Tulmimetostat

Clinical data
- Other names: CPI-0209, DZR123
- Routes of administration: Oral
- Drug class: EZH2/EZH1 inhibitor

Legal status
- Legal status: Investigational;

Identifiers
- IUPAC name (2R)-7-chloro-2-[4-(3-methoxyazetidin-1-yl)cyclohexyl]-2,4-dimethyl-N-[(6-methyl-4-methylsulfanyl-2-oxo-1H-pyridin-3-yl)methyl]-1,3-benzodioxole-5-carboxamide;
- CAS Number: 2567686-02-4;
- PubChem CID: 155590998;
- DrugBank: DB19446;
- ChemSpider: 115010435;
- UNII: OUQ4N85Z0B;
- KEGG: D12602;
- ChEMBL: ChEMBL5095231;

Chemical and physical data
- Formula: C_{28}H_{36}ClN_{3}O_{5}S
- Molar mass: 562.12 g·mol^{−1}
- 3D model (JSmol): Interactive image;
- SMILES CC1=CC(=C(C(=O)N1)CNC(=O)C2=CC(=C3C(=C2C)O[C@@](O3)(C)C4CCC(CC4)N5CC(C5)OC)Cl)SC;
- InChI InChI=1S/C28H36ClN3O5S/c1-15-10-23(38-5)21(27(34)31-15)12-30-26(33)20-11-22(29)25-24(16(20)2)36-28(3,37-25)17-6-8-18(9-7-17)32-13-19(14-32)35-4/h10-11,17-19H,6-9,12-14H2,1-5H3,(H,30,33)(H,31,34)/t17?,18?,28-/m1/s1; Key:CAAWBLRXQXMGHV-WOLMIXIISA-N;

= Tulmimetostat =

Investigational antineoplastic drug

Tulmimetostat (also known as CPI-0209 or DZR123) is an orally available, investigational antineoplastic drug being developed for the treatment of various advanced solid tumors and lymphomas that is being developed by MorphoSys.

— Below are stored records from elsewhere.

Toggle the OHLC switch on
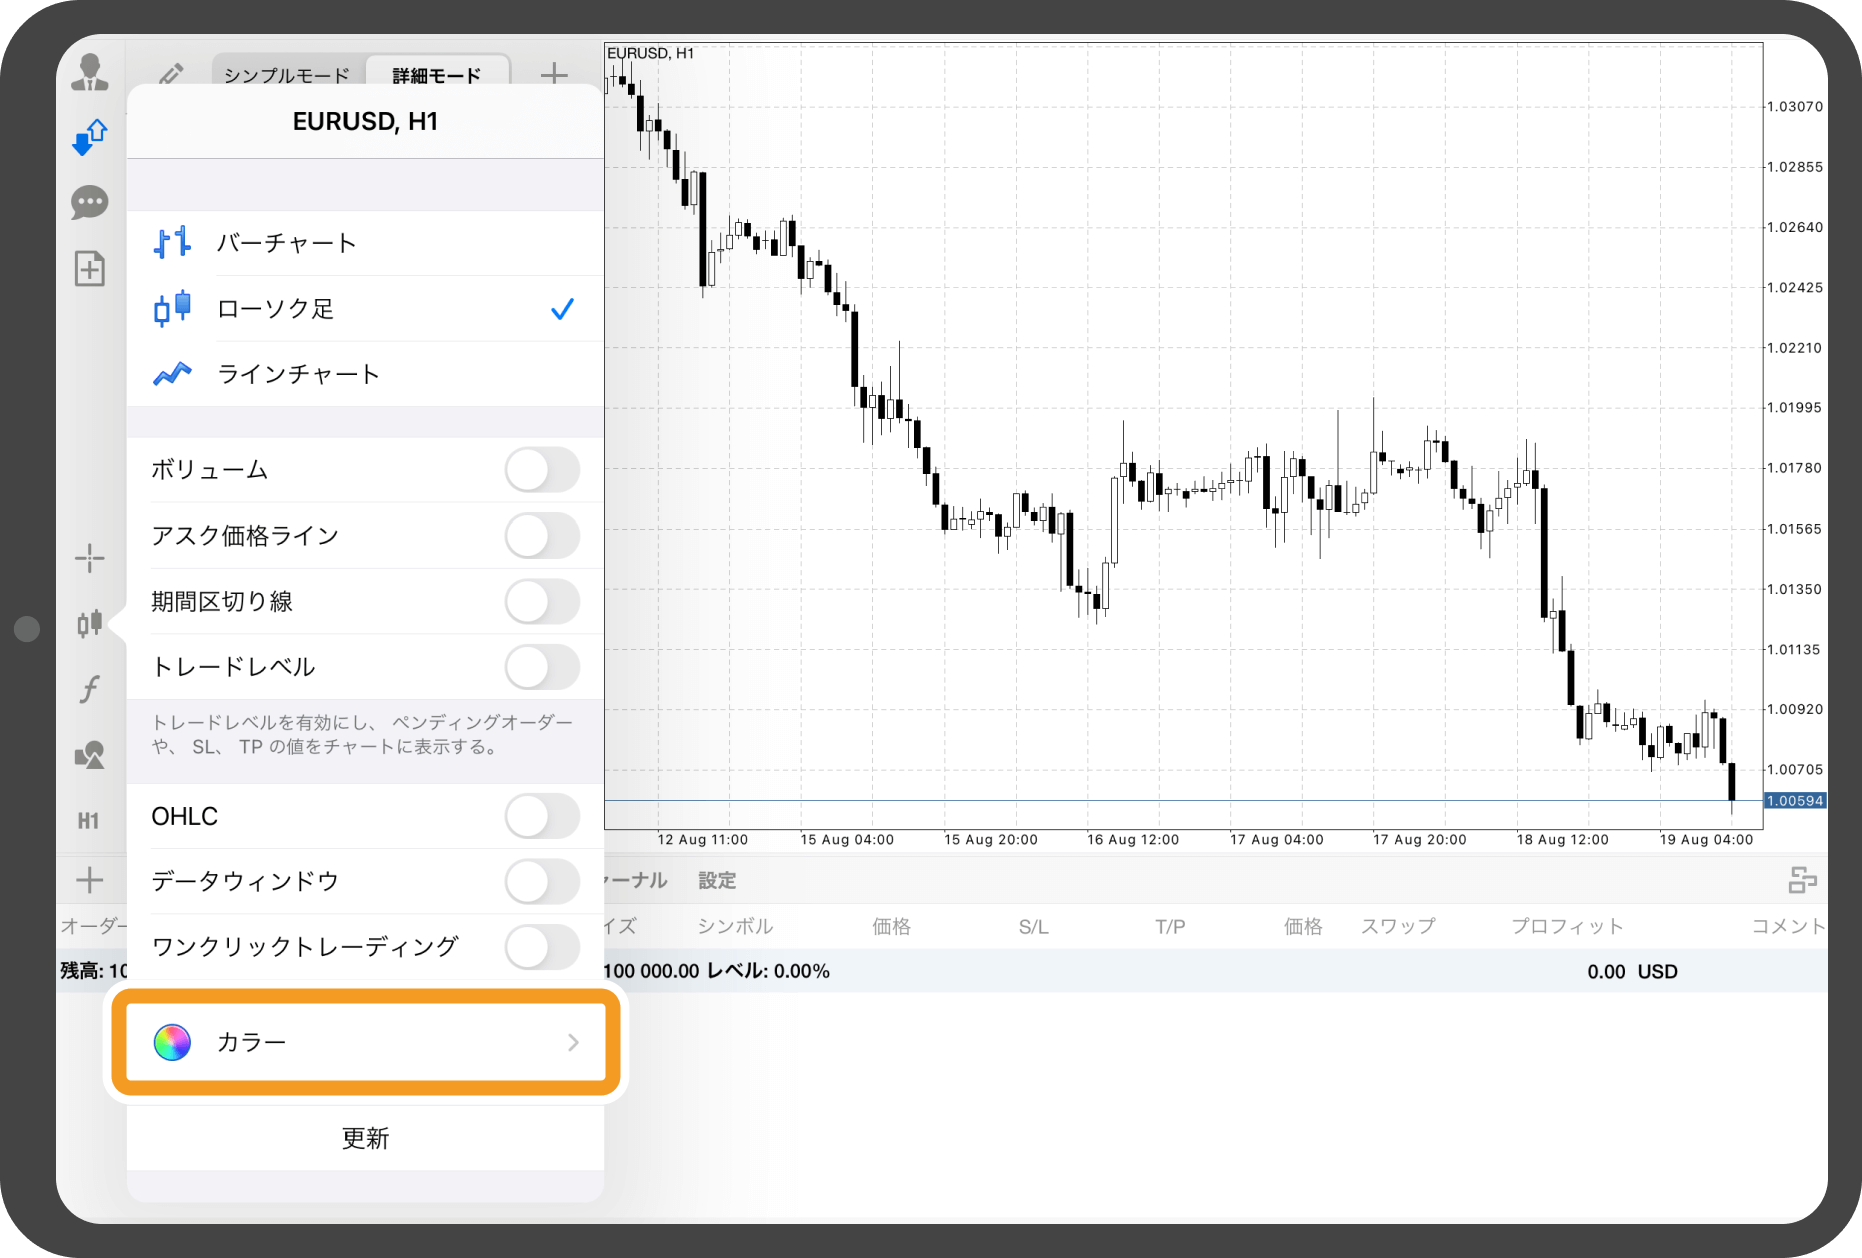 pos(541,817)
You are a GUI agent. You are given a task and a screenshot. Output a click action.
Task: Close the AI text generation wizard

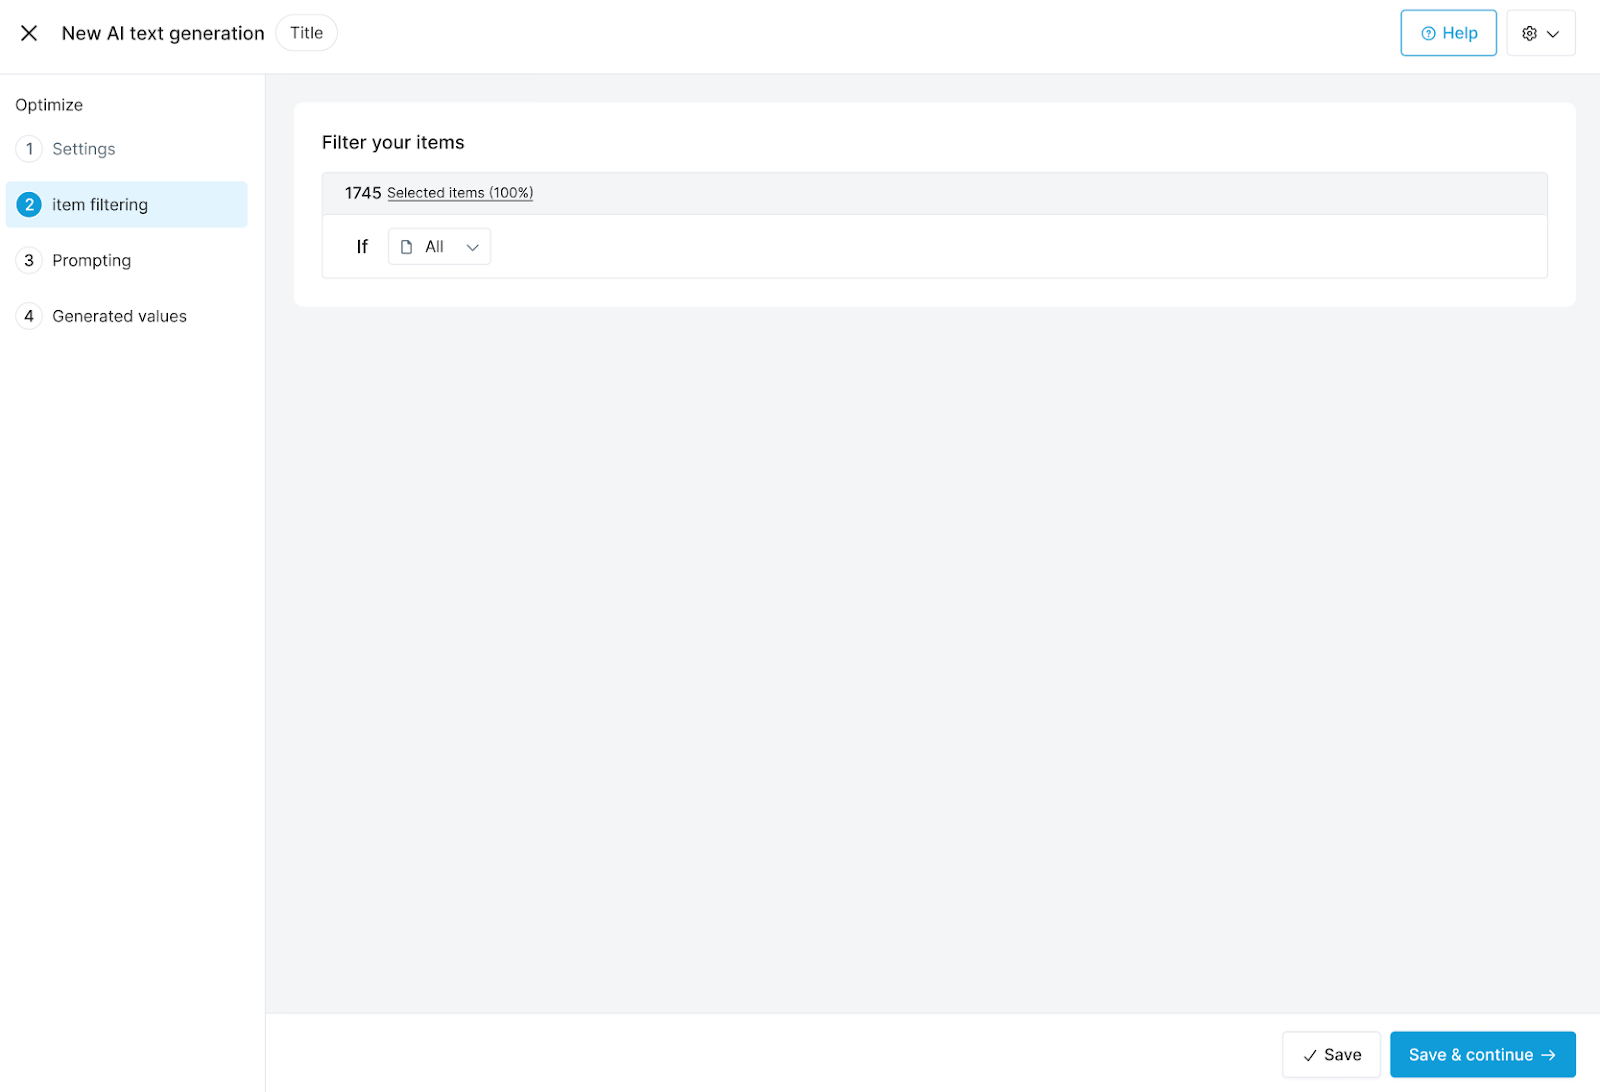click(x=29, y=33)
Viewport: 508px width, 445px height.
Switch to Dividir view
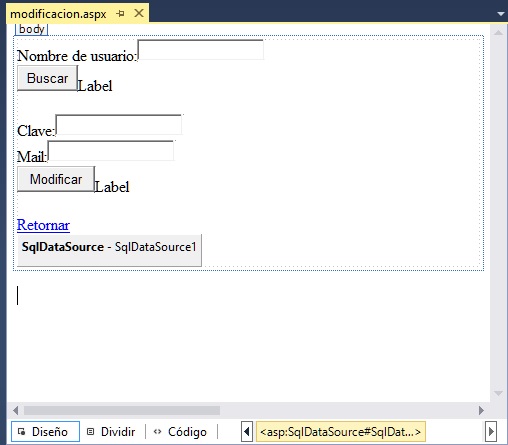[x=111, y=432]

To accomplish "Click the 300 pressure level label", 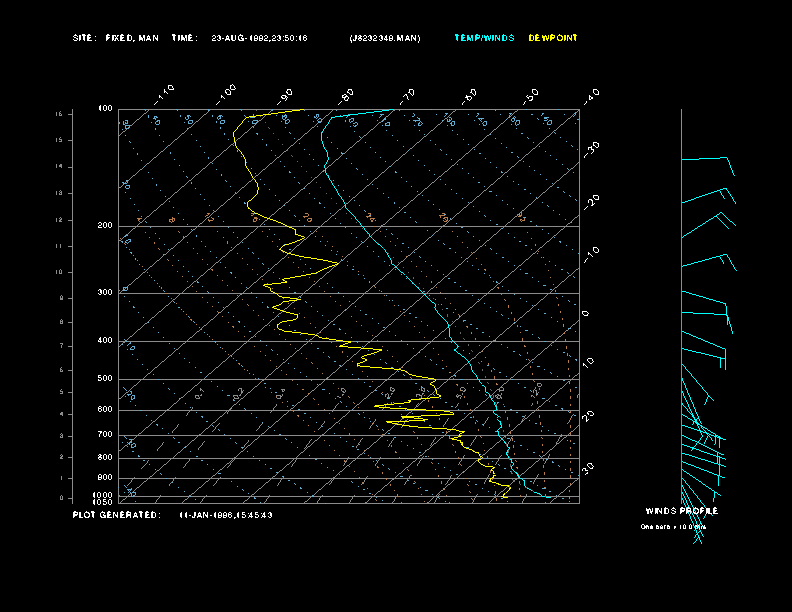I will click(105, 293).
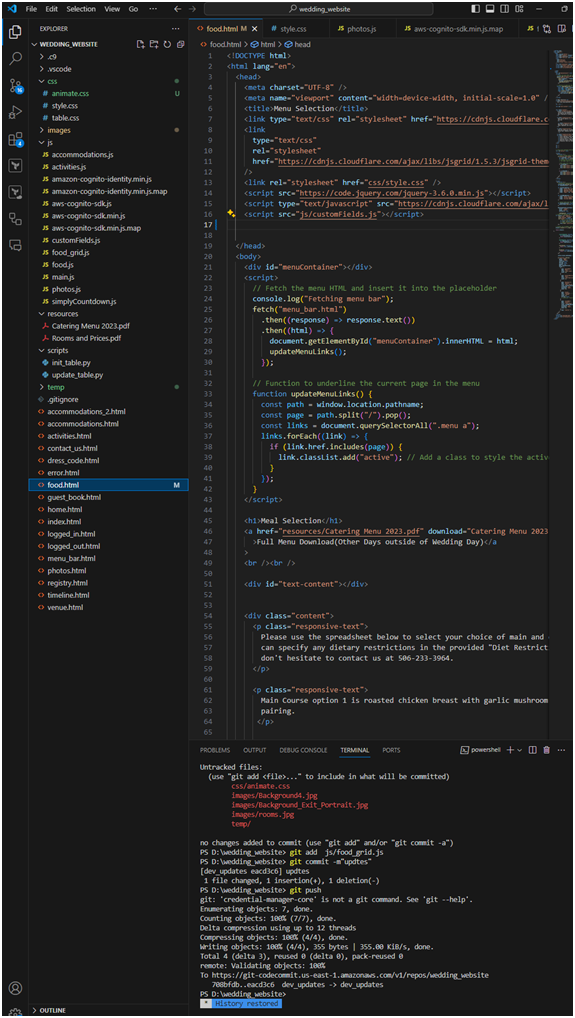Toggle the secondary side bar layout button
This screenshot has height=1018, width=575.
point(503,9)
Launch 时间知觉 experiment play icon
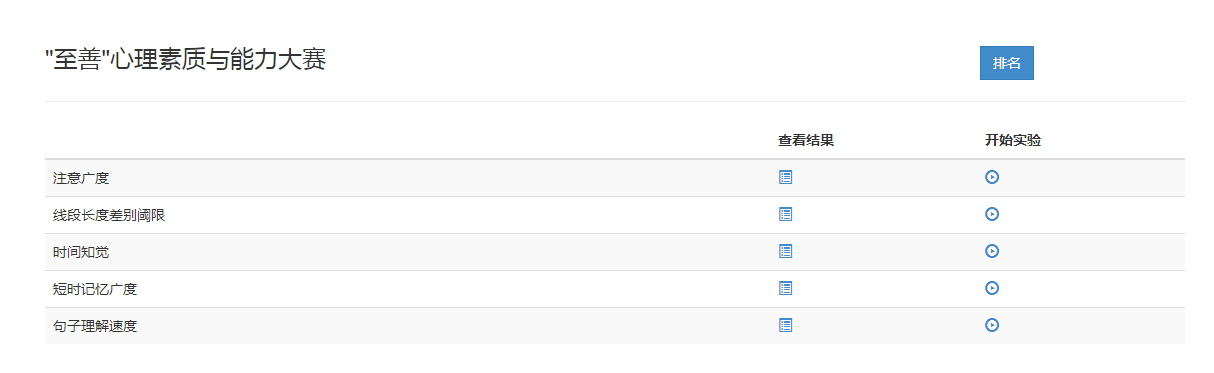Image resolution: width=1214 pixels, height=373 pixels. click(x=992, y=251)
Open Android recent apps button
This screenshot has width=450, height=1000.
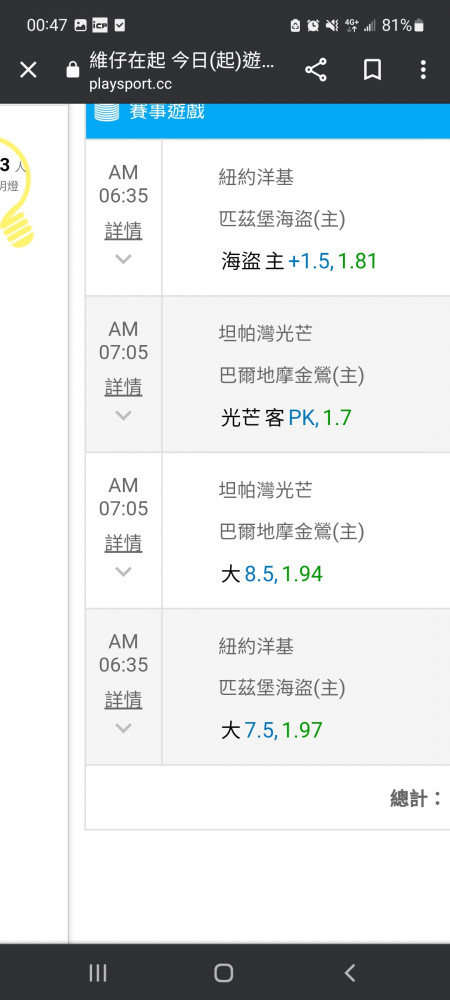[x=98, y=973]
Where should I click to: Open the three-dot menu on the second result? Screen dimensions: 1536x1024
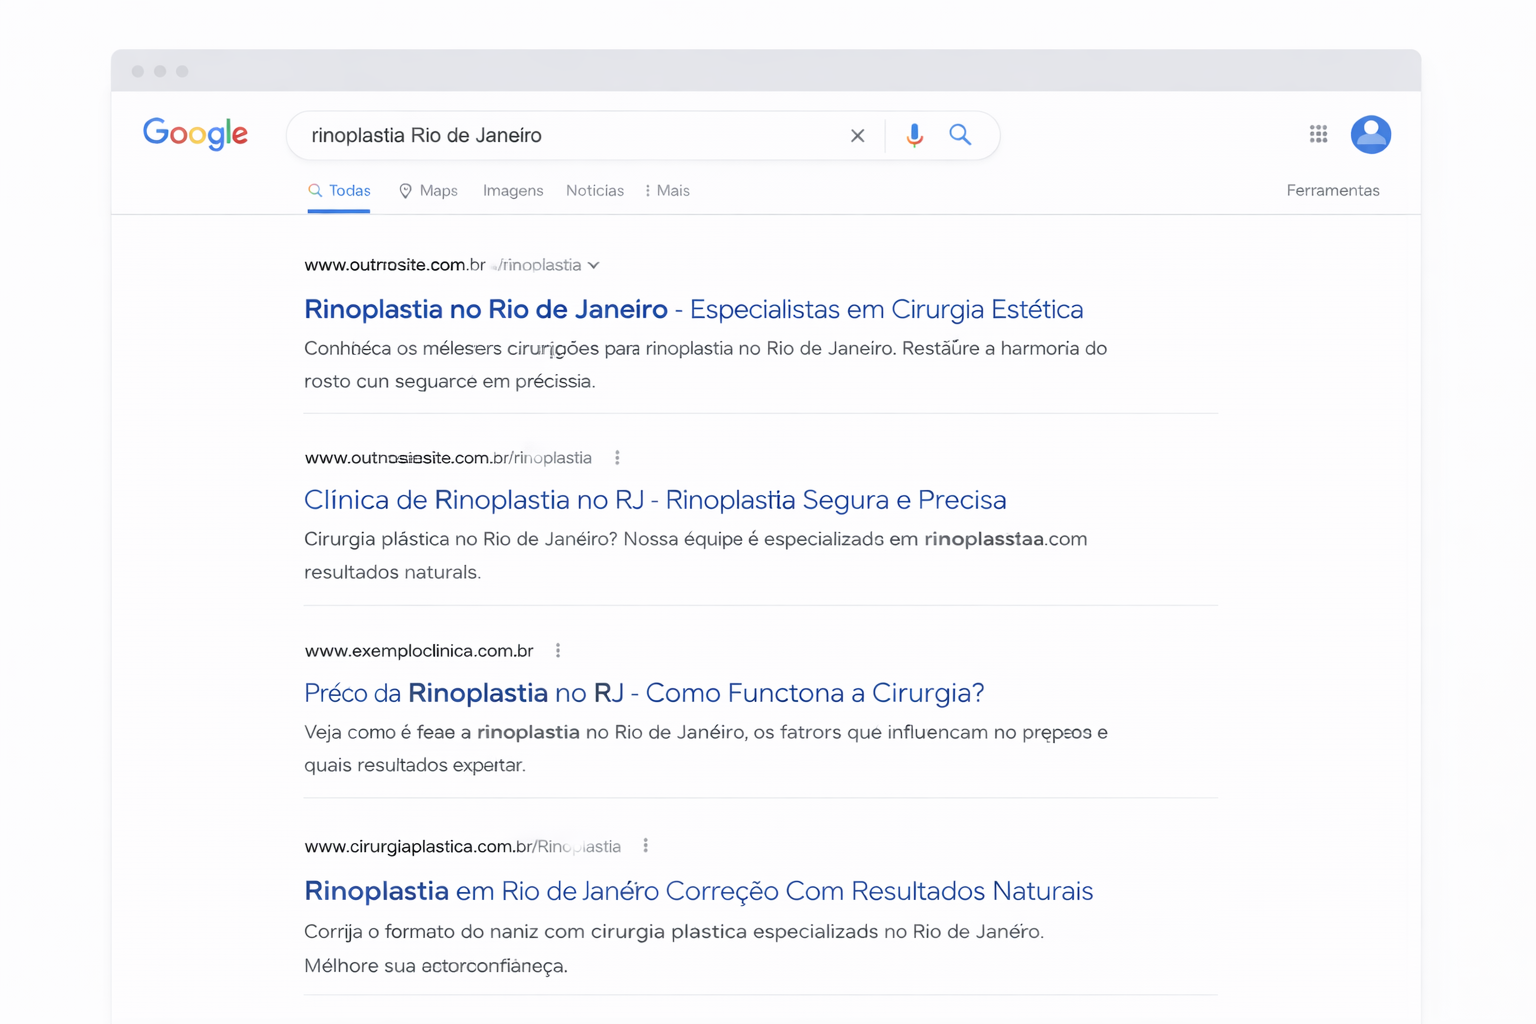(x=617, y=457)
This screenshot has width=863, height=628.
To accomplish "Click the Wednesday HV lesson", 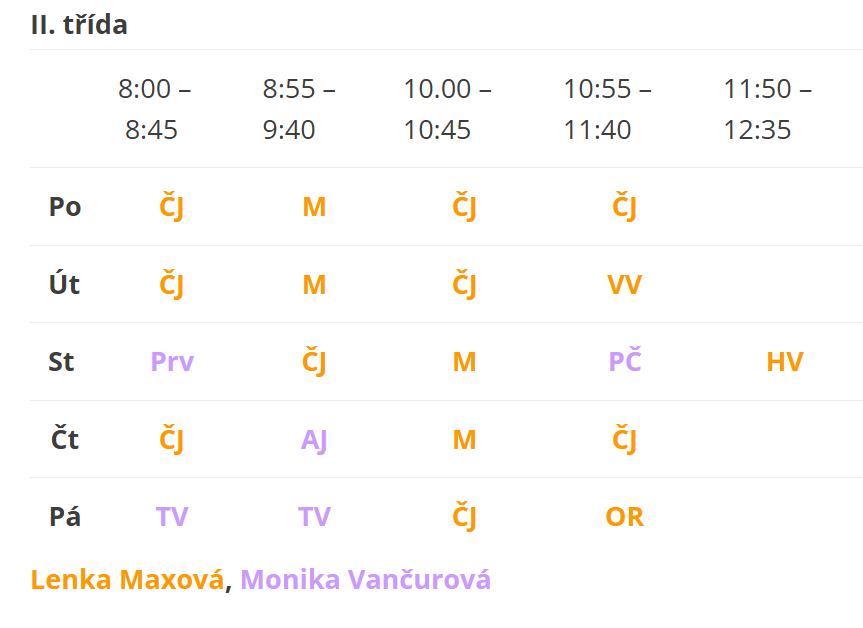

Tulmimetostat functions as a dual inhibitor of the histone methyltransferases EZH2 and EZH1, which are key components of the polycomb repressive complex 2 (PRC2). PRC2 plays a critical role in gene silencing and is implicated in cancer progression.

==Mechanism of action==
Tulmimetostat exerts its therapeutic effect by inhibiting the activity of EZH2 and EZH1. EZH2 is the catalytic subunit of the Polycomb repressive complex 2 (PRC2), a crucial epigenetic regulator of gene expression. In numerous cancers, EZH2 is overexpressed or mutated, leading to an increase in the methylation of histone H3 on lysine 27 (H3K27). This methylation promotes gene silencing, including that of tumor suppressor genes, thereby contributing to uncontrolled cancer cell proliferation, metastasis, and resistance to established therapies.

By inhibiting EZH2, tulmimetostat aims to prevent this aberrant methylation, thereby altering gene expression patterns associated with cancer pathways and reducing the proliferation of EZH2-expressing cancer cells. The dual inhibition of both EZH2 and EZH1 is a design feature intended to overcome potential compensatory functions of EZH1 that might limit the efficacy of first-generation EZH2 inhibitors in some cancer types.

==Clinical development==
Tulmimetostat is currently undergoing investigation in Phase 1 and Phase 2 clinical trials for various advanced solid tumors and lymphomas.

It has received Fast Track Designation from the FDA for the treatment of advanced, recurrent, or metastatic endometrial cancer with ARID1A mutations, particularly in patients whose disease has progressed on frontline treatment.

Clinical trials are exploring tulmimetostat as a monotherapy and in combination with other treatments. These include combinations with enzalutamide for castration-resistant prostate cancer and with PD-1 blockade for non-small cell lung cancer.

===Key indications under investigation===

- Advanced solid tumors
- Lymphomas (e.g., diffuse large B-cell lymphoma, T-cell lymphoma, mycosis fungoides, Sézary syndrome)
- Endometrial cancer (especially ARID1A-mutated)
- Ovarian clear cell carcinoma (ARID1A-mutated)
- Mesothelioma (BAP1-mutated)
- Prostate cancer (androgen receptor-dependent)
- Urothelial carcinoma

Preliminary results from clinical trials have demonstrated antitumor activity and disease stabilization in heavily pretreated patients across multiple tumor types. The safety profile has been generally consistent with the mechanism of EZH2 inhibition, with common adverse events including thrombocytopenia, diarrhea, nausea, and anemia.